Extending SQL's Inherent Hierarchical Processing Operation
November 18, 2010
This article covers multipath operations that require a different hierarchical logic than SQL naturally produced hierarchical processing. These include nonlinear data ordering, the renormalization of data to remove replicated data, and the processing of network structures.
This series of articles on ANSI SQL Hierarchical Processing Capabilities has so far demonstrated the many inherent full hierarchical processing capabilities that exist naturally in SQL. These have included: multipath hierarchical processing; hierarchical data mashups; hierarchical data filtering; and hierarchical data transformations. This article will cover those multipath operations that require a different hierarchical logic than SQL naturally produced hierarchical processing. These include nonlinear data ordering, the renormalization of data to remove replicated data, and the processing of network structures.
Hierarchical Data Relationship Review
A review of hierarchical data modeling relating relational and hierarchical data structures is presented first to establish some background for what is to follow. Figure 1 below demonstrates a common natural 1-to-M (one-to-many) data relationship. These are the most common relationships and even have more significance and usefulness for hierarchical structures. These relationships are shown in both hierarchical format and relational rowset format. Notice that the hierarchical format has not replicated data while the flat relational rowset has data replicated because of the linear Cartesian product applied. In this case, the relational replicated data is produced from the vertical parent-child effect.
Figure 2 below demonstrates the less common M-to-1 data relationship using the same data as in Figure 1. Notice in this example compared to the previous 1-to-M example that the now inverted hierarchical structure has produced Dept replicated data in the hierarchical data structure. The ordering of the root data has also been performed for convenience; this may or may not be desired. It carries no fixed semantic significance. Also notice that the relational rowset is basically the same as the one in the previous example except that data order has been reversed just to reflect the inversion.
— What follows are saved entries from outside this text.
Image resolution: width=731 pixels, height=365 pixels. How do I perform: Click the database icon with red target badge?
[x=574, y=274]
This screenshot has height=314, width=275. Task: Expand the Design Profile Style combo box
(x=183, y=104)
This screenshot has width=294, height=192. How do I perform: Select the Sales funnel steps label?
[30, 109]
Figure 3 below demonstrates a nonlinear multipath 1-to-M hierarchical structure relationship. Notice in this multipath hierarchical structure that the additional pathway of Proj which added a third column to the relational structure produced more total data replications than expected from its parent-child linear data replication addition. What has also been naturally included in this result is the Cartesian product producing all the multipath hierarchical unique data combinations occurring horizontally across the related pathways when represented in the relational structure. These are the Emp/Proj combinations related by Dept01 data occurrence and the Emp/Proj combinations related by the Dept02 data occurrence. Also, notice in Figure 3 that the multipath hierarchical data structure still did not produce any data replications for its standard 1-to-M multipath hierarchical structure.
Ordering Out of Hierarchical Order Causes Problems
Ordering flat data structures like relational data do not present many rules and is straightforward. This is not the same for more complex data such as hierarchical data. The problem of ordering out of hierarchical order can be seen below in Figure 4. First, it can be seen that the data replications for Dept have been introduced inadvertently, which can produce incorrect results. Second, by ordering Emp before Dept naturally gives it a higher significance level similar to the Dept/Emp inversion example in Figure 2, which further supports the inadvertent inverted results in Figure 4. Ordering should not affect the structure of hierarchical structures.
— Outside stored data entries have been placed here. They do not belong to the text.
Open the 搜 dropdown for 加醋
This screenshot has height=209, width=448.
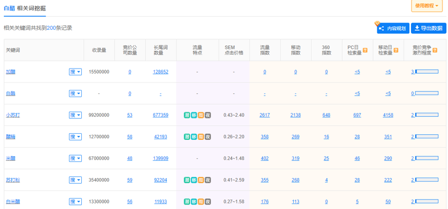[75, 72]
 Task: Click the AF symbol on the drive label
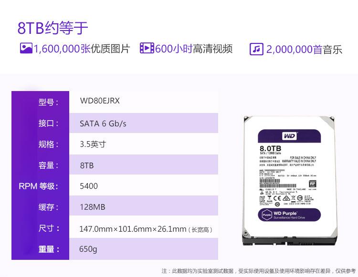click(313, 183)
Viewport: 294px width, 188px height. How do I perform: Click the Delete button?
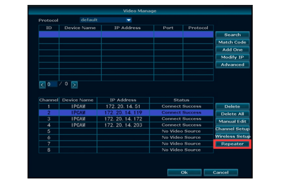pos(232,106)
Hierarchical Structure-Aware Processing Importance
It was shown in previous articles in this series that the ANSI SQL LEFT Outer Join syntax can model multipath hierarchical structures, and their associated semantics can support multipath hierarchical processing when processed by SQL. Figure 6 has an example of this ANSI SQL LEFT Outer Join data modeling syntax. The newer multiple use SQL ON clause used at each join point replaced the single use WHERE clause for specifying join criteria. This makes it more flexible and accurate eliminating ambiguity problems. The SQL-92 LEFT Outer Join introduced the one sided join which preserves the left side of the join when there is no data match. This LEFT Outer Join syntax supports the basic hierarchical parent over child relationship, which models hierarchical structures.
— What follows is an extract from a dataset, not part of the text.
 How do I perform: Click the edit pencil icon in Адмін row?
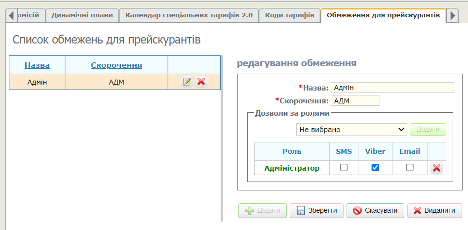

Reversing the process of LEFT Join data modeling process produces the ability to automatically extract the active hierarchical data structure from the LEFT Outer Join string that models the hierarchical structure being processed. This structure-aware processing is one of the most important transparent capabilities necessary to automatically control many of the automatic features covered previously. These include hierarchical optimization, hierarchical output structure format, and SQL-to-hierarchical operation mapping. Also included are capabilities that modify the structure: structure joining; structure data modeling; and structure transformations. These structure changes are also detected. The multipath features described in the following sections relies heavily on structure-aware processing to support new nonlinear multipath features.
Nonlinear Hierarchical Ordering Follows Multipath Structure
The ORDER-BY is one of those SQL operations that take on special meaning when applied to multipath hierarchical structures and operations. These operations are outside of SQL's natural hierarchical processing. The value-added hierarchical ordering solves this problem nonprocedurally retaining the ANSI SQL syntax. As was shown above in Figure 4, ordering out of the hierarchical structure presents problems when processing hierarchical structures. Flat structures do not have these concerns since there is no structure and can be ordered in any way. On the other hand, nonlinear data ordering in multipath hierarchical structures introduces a new powerful capability shown in Figure 5 below.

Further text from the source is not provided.